Huriyeyle Osman Efenin Hikayesi

Her hikayenin bir sonu vardır kimi hikayenin sonu mutlulukla kimi hikayenin sonu hüzünlü olur ama misket kızın yani huriyeyle osman efenin hikayesi hüzünlü sonla biten bir hikaye onlar birbirlerini görerek bakışarak aşık olan iki yavukluydu.
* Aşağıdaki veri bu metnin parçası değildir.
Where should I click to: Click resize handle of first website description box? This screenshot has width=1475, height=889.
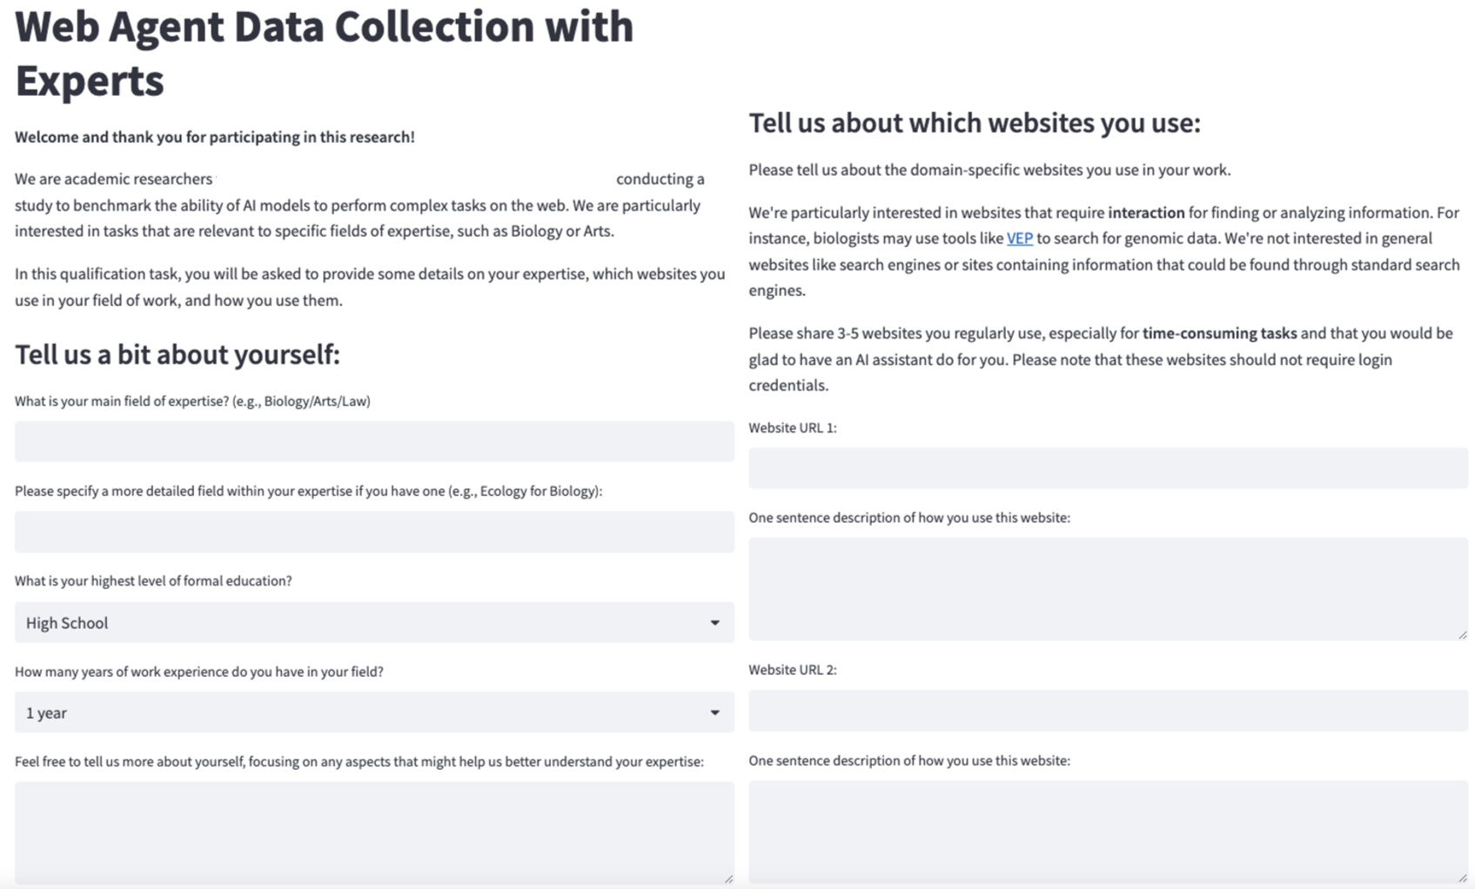(1462, 635)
Ankara’nın ozaman ki sayılı efelerindenmiş osman efe genç,yakışıklı,geniş omuzlu,burma bıyıklı huriye’nin gönlü işte böyle bir adamdaymış. Onu görebilmek için bahçeden bahçeye atlar misket ağacına tırmanırmış osman efede bu yüzden huriye adı ile değil misket diye seslenirmiş yavuklusuna.

Günlerden birgün huriye bir çeşme başında su sırası beklerken köyün ağası görmüş onu babasına haber göndermiş kızını istemeye gidiceğine dair babasıda tamam demiş sonuçta köyün ağası varlıklı zengin diye tabi huriye bunu duyunca hemen osman efeye söylemiş beni köyün ağası isteyecek diye bunu duyan osman efe haber göndermiş ağaya ama onun gönderdiği gibi gitmemiş haber kulaktan kulağa birin üstüne bin eklenmiş köyün ağası madem öyle gelsin köy meydanına kazanan huriye ile evlensin demiş.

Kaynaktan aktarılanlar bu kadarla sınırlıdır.